In her research, Dr. Rosenbaum poses several questions about the suggestive data that has been relied upon to create these conflict of interest rules. Some of these studies have been somewhat self-serving, in that they specifically go out to find instances of potentially negative industry influence and wind up successful. However, just because industry influence exists, that does not mean it is harmful to the patient. Just because a doctor attends a symposium funded by a drug manufacturer and ends up prescribing that drug to a patient does not mean the patient is harmed. Just because a doctor receives drug samples or a lunch from a drug representative and then goes on to prescribe that medicine does not mean the patients who receive that medicine are harmed by those interactions between the physician and the pharmaceutical industry.
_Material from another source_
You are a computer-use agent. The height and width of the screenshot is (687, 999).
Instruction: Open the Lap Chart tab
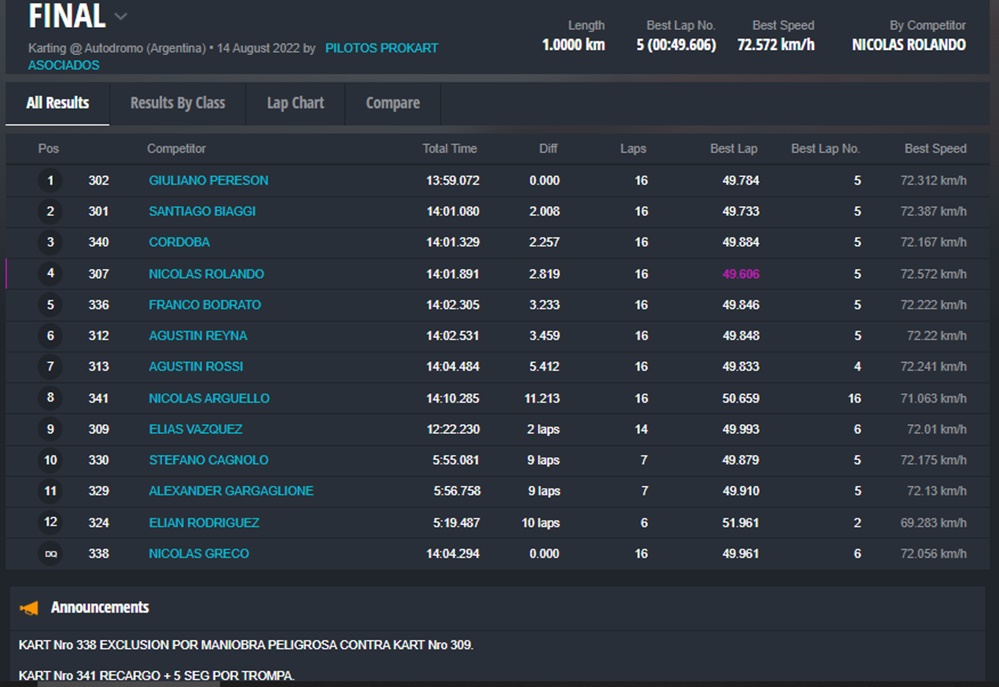[295, 103]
In all, while there have been many studies done on the relationships between physicians and the pharmaceutical industry, there have not been many studies done on the effects of those connections to patient health. There are two sides to this coin, but if conflict of interest rules prevent physicians and others from creating the next “big thing” in medicine, that could very well be doing more harm to patients than a doctor who has contacts with a pharmaceutical company.

It will be interesting to keep up with the progress of this Harvard Medical School review and see if any changes are made to their policies, and consequently, to any other medical schools who may have similar rules.